Witness, he said, the "Bonanza" and "Gunsmoke" series of the last few years.

Hagen is in Tucson for location filming of "The Soul of Nigger Charley," which is being produced and directed by Larry G. Spangler. It would be considered a western, though one of the new breed.

For the western feature film, such as the current Spangler production, Hagen sees a brighter future.

"I think we'll always have the Western movie with us," he said, "and it will always have a strong impact upon the people. Certainly it is a solid part of our American culture."

In the past few years the western has become more realistic, Hagen continued. "It has become more profound -- more aware of social problems, more relevant."

The actor says he feels a close kinship to the western, be it of a violent or non-violent nature.

"My people on my mother's side have been in this country for many years," he said. "They pioneered in South Dakota -- the whole bit; covered wagons, Indian troubles, sod houses and all.

"I feel that somehow some of that pioneer spirit has trickled down through the generations to me. I feel comfortable in westerns.

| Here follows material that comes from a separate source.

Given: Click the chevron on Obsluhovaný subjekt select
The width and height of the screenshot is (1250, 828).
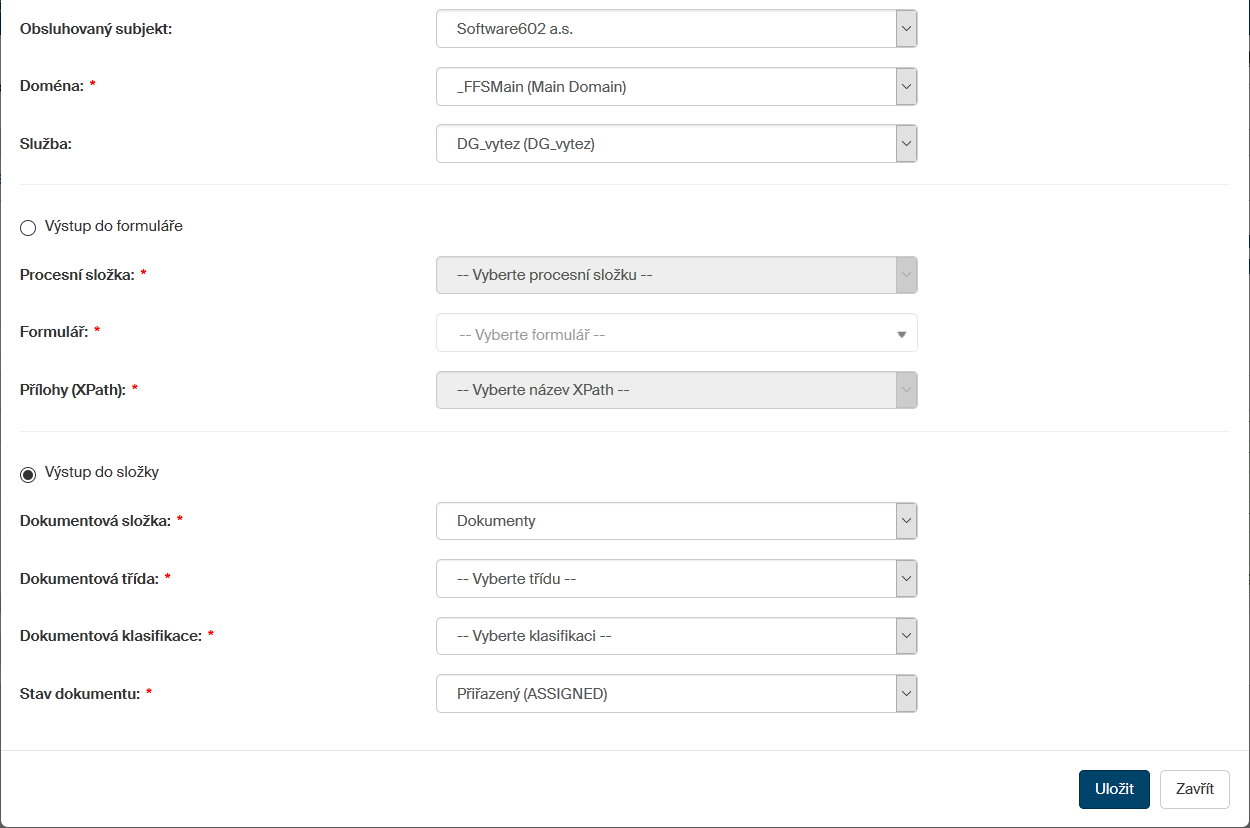Looking at the screenshot, I should pos(906,29).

I feel as though, somehow, I belong.

"And that," Hagen said, "is really a contradiction, because I'm a big city boy, originally -- Chicago."

In fact in the mid-1950s when Hagen, who had given up a career with the diplomatic service, was brewing into television, he encountered a problem that might've ruined his budding career as an actor.

That problem was "Horse."

"It was my first western," he remembered, "and being a city boy, I had never ridden a horse.

"Well, I mounted up, rode into the scene and promptly fell off the animal. It ruined the shot."

But that was many years and many films ago, and now Kevin Hagen can sit a horse and ride off into the sunset as well as the next actor.

Except that heavies hardly ever get to ride off into the sunset.